++++ Stored records

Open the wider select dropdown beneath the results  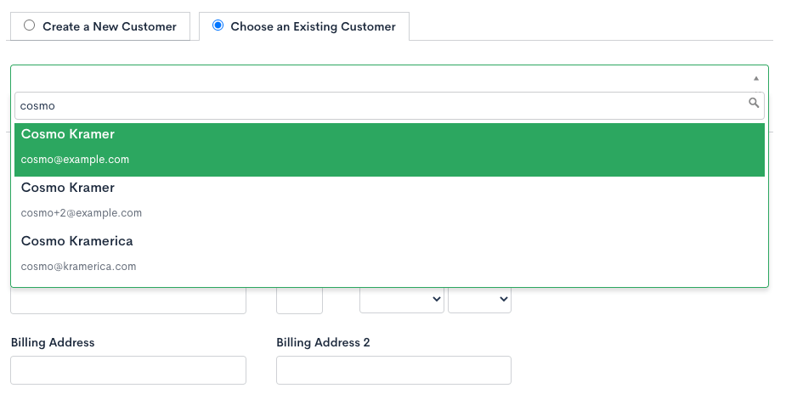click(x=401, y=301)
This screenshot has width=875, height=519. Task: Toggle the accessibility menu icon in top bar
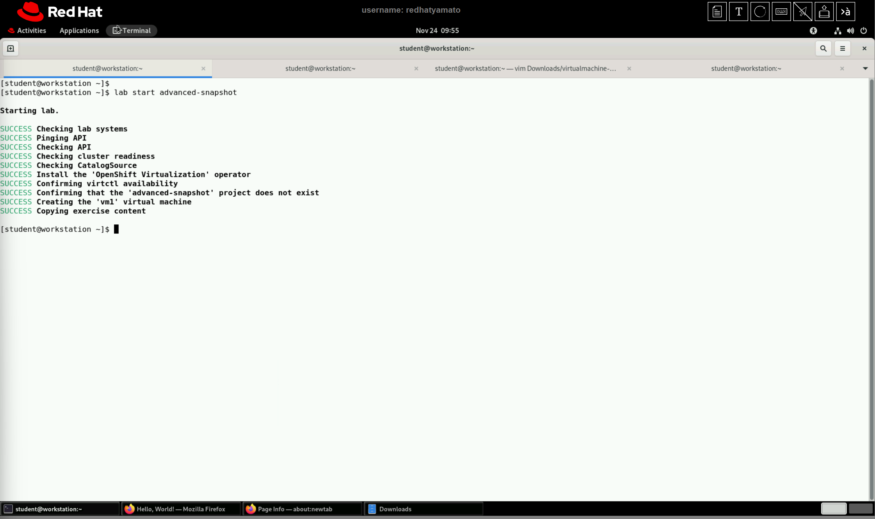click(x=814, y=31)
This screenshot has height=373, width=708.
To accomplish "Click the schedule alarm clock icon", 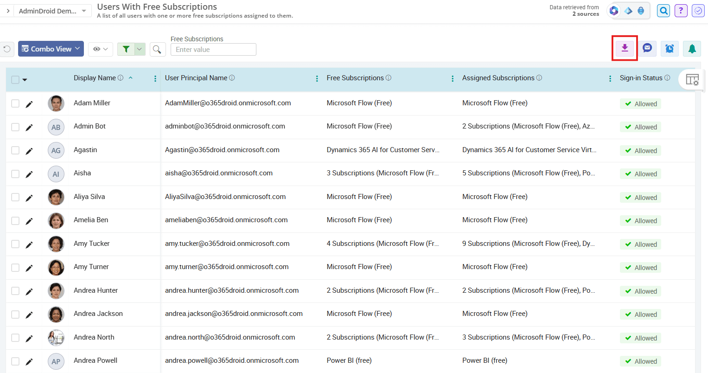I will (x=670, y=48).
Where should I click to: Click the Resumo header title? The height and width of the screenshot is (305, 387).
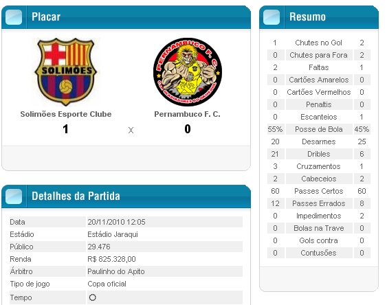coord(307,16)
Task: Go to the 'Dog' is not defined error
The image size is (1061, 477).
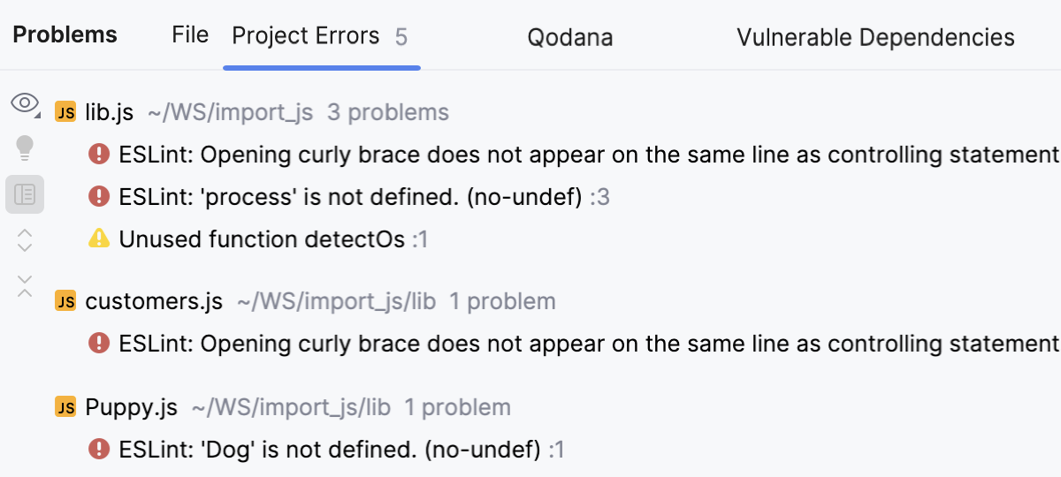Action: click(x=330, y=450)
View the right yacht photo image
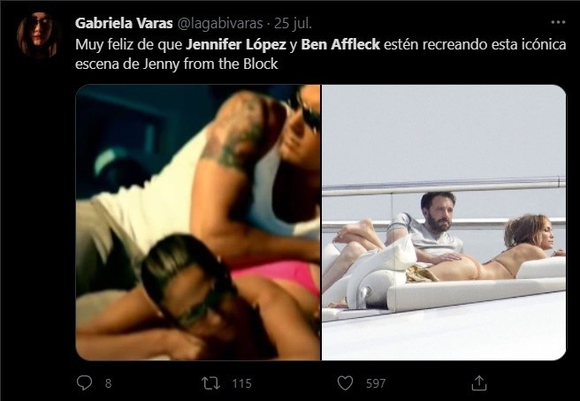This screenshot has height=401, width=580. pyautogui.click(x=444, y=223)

++++++++
++++ Stored records

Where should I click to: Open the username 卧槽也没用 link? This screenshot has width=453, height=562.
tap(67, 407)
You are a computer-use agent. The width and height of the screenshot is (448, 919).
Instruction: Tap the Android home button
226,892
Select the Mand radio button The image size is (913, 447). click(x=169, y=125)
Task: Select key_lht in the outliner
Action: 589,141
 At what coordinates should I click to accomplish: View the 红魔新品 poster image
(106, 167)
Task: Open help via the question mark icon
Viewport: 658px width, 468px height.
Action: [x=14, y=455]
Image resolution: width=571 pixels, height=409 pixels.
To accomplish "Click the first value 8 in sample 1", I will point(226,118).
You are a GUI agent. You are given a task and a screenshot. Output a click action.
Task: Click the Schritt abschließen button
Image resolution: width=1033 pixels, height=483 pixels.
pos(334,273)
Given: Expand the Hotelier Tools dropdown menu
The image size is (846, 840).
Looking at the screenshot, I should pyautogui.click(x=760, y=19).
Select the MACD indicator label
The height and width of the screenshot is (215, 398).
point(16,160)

++++++++

• [Given problem]:
Reproduce everything from "You are a computer-use" down to "Action: 589,141" in the records, substituting "checkbox" for "radio button" and changing nothing else.

• [Result for this task]:
You are a computer-use agent. The width and height of the screenshot is (448, 919).
Instruction: Tap the Android home button
226,892
Select the Mand checkbox The image size is (913, 447). click(x=169, y=125)
Task: Select key_lht in the outliner
Action: 589,141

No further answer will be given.